Answers
by ash the airbender
Summary: Sherlock has all the answers. Just not all the time. (Johnlock)


**Answers**

_A/N: So many ideas, so little time. Here's a plot bunny that spawned in my head the other day. I just love when John does… things. Read on and please review, you lovely people, you. And on a less important sidenote, I cannot get the subscript to work on this website, so all you fellow chemistry nerds, bear with me. (You'll see what I mean, if you know anything about chemical formulas.)_

Sherlock Holmes is brilliant. John will be the first one to tell you that. But genius though he is, Sherlock has his weaknesses.

John happens to know most of them. He happens to _be_ most of them.

He was acting particularly insufferable that day. That is John's excuse. They just wrapped up a case; Sherlock called Lestrade an idiot twice, Donovan four times, and Anderson an admittedly well-deserved thirteen times.

He didn't call John an idiot. John has proven otherwise. (He definitely isn't an idiot in bed.)

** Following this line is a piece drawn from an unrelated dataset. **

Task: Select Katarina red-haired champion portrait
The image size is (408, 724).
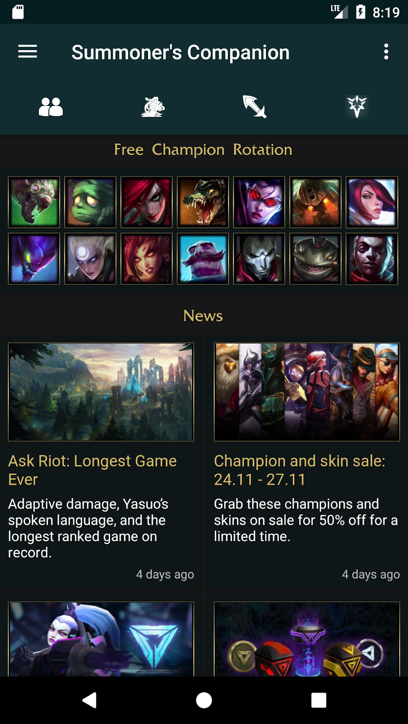Action: (147, 202)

Even if none of Sherlock's annoyance is targeted toward him, John still had to put up with Sherlock's condescending attitude all day, and he is basically sick of it.

And that's how they got to where they are, snogging their way toward John's room (they don't ever use Sherlock's room, simply out of consideration for Mrs. Hudson, and John's desire that their landlady not overhear their louder and more intimate activities). The cab ride home is a torturous one for both of them; they haven't had sex since the case really took off, there hadn't been time, and by the time they turned the criminal into Lestrade they were _aching_ for each other like two lovers straight out of poetry.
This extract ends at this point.